WHAT YOU WILL DO >> Could you work out the number of lines in the listing that include the word "agent" and reply with that figure alone?

╭─ MATERIAL FOR THIS EXERCISE

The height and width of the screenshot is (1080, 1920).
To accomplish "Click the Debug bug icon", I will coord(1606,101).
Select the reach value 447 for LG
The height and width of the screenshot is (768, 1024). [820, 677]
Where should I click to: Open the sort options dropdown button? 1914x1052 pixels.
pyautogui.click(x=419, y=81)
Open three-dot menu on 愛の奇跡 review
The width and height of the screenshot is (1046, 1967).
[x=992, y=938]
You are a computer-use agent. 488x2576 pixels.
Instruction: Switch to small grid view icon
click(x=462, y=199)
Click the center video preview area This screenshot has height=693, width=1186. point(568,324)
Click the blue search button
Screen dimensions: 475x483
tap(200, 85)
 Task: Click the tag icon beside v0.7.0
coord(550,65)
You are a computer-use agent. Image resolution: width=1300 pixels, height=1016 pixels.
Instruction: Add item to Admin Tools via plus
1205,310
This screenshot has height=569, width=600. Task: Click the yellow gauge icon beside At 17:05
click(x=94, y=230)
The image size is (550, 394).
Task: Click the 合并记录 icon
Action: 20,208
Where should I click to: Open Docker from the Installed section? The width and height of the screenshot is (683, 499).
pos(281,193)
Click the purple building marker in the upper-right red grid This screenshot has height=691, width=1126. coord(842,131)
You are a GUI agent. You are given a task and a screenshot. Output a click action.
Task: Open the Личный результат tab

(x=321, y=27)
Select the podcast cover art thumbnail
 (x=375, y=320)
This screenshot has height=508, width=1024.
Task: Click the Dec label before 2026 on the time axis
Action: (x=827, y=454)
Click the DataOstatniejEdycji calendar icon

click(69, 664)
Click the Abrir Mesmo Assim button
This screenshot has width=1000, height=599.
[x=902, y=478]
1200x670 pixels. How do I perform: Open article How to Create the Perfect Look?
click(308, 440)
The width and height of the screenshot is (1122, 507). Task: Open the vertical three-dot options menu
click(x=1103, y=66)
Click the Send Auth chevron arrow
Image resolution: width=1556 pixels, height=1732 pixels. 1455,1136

╰─

RESULT OF THE TASK >> 3